**** Bacaan ****

Peran Kecerdasan Buatan dalam Dunia Kesehatan
Perkembangan teknologi khususnya kecerdasan buatan (AI) telah memberikan dampak signifikan di berbagai sektor, termasuk dunia kesehatan. Berbagai inovasi berbasis AI terus muncul dan menarik perhatian banyak pihak. Tidak semua orang menyambut dengan antusias, tetapi ada juga yang merasa perlu untuk lebih waspada.
Menteri Kesehatan Budi Gunadi Sadikin mengungkapkan bahwa AI dapat menjadi alat bantu penting bagi dokter dalam menjalankan tindakan medis, termasuk operasi bedah. Ia juga menyatakan bahwa dokter yang tidak menerima AI akan ketinggalan dari kemajuan teknologi saat ini. Pernyataan ini memicu berbagai respons dari kalangan profesional kesehatan.
Ahli kesehatan global dan epidemiolog dari Griffith University Australia, Dicky Budiman, memberikan tanggapan atas pernyataan tersebut. Ia menilai tidak adil jika mereka yang bersikap hati-hati dianggap menolak perkembangan teknologi. Menurut Dicky, penting untuk membangun narasi yang tidak terlalu sederhana dalam menghadapi tantangan implementasi AI.
Ia menekankan bahwa AI memiliki tantangan dalam pengembangan dan penerapannya. Banyak dokter tidak menentang AI, tetapi justru menuntut kehati-hatian, transparansi, serta etika dalam penggunaannya. Ini menunjukkan sikap ilmiah dan profesional yang wajar.
Dicky menyampaikan bahwa AI memiliki potensi besar untuk membantu dunia kedokteran. Contohnya adalah penggunaan robot berteknologi AI dalam bidang pembedahan, yang telah diterapkan di rumah sakit modern di China. Namun, ia menegaskan bahwa peran utama tetap harus dipegang oleh dokter manusia. AI adalah bentuk peningkatan kemampuan manusia, bukan substitusi. Dokter tetap menjadi pengambil keputusan utama dalam situasi tersebut.
Selain itu, Dicky menyoroti pentingnya regulasi dalam penggunaan AI. Pemerintah perlu mempercepat lahirnya kebijakan dan standar yang mengatur penggunaan AI dalam praktik klinis. Regulasi ini mencakup sertifikasi algoritma, audit berkala, hingga perlindungan data pribadi pasien.
Menurutnya, AI perlu regulasi dan tata kelola yang memadai. Hal ini termasuk standarisasi penggunaan AI dalam klinik dan rumah sakit oleh lembaga kredibel. Kementerian Kesehatan dan lembaga independen lainnya perlu terlibat dalam hal ini.
Dicky menekankan bahwa kritik terhadap AI bukan berarti anti-perubahan, tetapi merupakan bentuk kewaspadaan profesional demi menjaga kualitas dan keselamatan pasien. Ia mengajak semua pihak untuk membangun budaya yang terbuka terhadap kritik konstruktif. Kritik ini penting untuk menjaga keselamatan pasien, terutama di dunia kesehatan yang memprioritaskan keselamatan pasien.
Dengan pendekatan yang hati-hati namun terbuka terhadap inovasi, Dicky optimistis bahwa AI dapat menjadi mitra strategis yang memperkuat sistem kesehatan tanpa menghilangkan sisi kemanusiaan profesi dokter. Dengan demikian, AI dapat digunakan sebagai alat bantu yang efektif dan aman dalam meningkatkan kualitas layanan kesehatan.

**** Bahan yang Disediakan ****

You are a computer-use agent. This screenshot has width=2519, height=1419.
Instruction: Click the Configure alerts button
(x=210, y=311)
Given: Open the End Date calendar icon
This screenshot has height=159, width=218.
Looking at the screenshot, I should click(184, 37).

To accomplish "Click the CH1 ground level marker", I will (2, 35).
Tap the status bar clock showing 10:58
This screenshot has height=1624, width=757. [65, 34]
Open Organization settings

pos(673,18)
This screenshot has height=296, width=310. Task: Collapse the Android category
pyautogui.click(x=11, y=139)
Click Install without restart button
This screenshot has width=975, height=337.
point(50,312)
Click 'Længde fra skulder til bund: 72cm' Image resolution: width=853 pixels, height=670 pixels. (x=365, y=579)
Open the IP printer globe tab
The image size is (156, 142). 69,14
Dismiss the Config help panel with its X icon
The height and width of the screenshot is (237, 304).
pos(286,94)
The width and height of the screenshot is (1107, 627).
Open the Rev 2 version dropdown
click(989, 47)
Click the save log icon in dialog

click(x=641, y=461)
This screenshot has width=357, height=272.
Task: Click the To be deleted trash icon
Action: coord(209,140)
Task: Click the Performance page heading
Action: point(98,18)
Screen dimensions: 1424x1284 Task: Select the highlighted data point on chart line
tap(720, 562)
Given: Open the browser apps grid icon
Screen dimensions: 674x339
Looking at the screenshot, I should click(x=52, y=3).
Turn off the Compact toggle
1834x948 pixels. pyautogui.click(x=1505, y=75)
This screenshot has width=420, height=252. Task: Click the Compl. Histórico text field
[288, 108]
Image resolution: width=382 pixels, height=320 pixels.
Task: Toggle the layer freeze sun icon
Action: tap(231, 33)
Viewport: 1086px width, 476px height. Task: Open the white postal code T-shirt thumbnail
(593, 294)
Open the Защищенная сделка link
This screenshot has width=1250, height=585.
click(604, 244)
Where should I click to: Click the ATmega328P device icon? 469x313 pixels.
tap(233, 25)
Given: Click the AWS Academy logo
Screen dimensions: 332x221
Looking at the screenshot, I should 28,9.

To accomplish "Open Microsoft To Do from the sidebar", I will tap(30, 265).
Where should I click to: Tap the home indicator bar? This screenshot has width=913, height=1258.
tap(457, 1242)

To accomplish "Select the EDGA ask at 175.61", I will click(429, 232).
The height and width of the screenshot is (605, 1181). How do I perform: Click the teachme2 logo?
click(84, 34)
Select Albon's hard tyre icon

****

Tujuan Latihan:
Dalam bacaan tentang kecerdasan buatan di dunia kesehatan, di negara mana robot berteknologi AI untuk pembedahan telah diterapkan di rumah sakit modern? Jawablah hanya berdasarkan bacaan, bukan daftar.

Hasil Latihan:
Di China.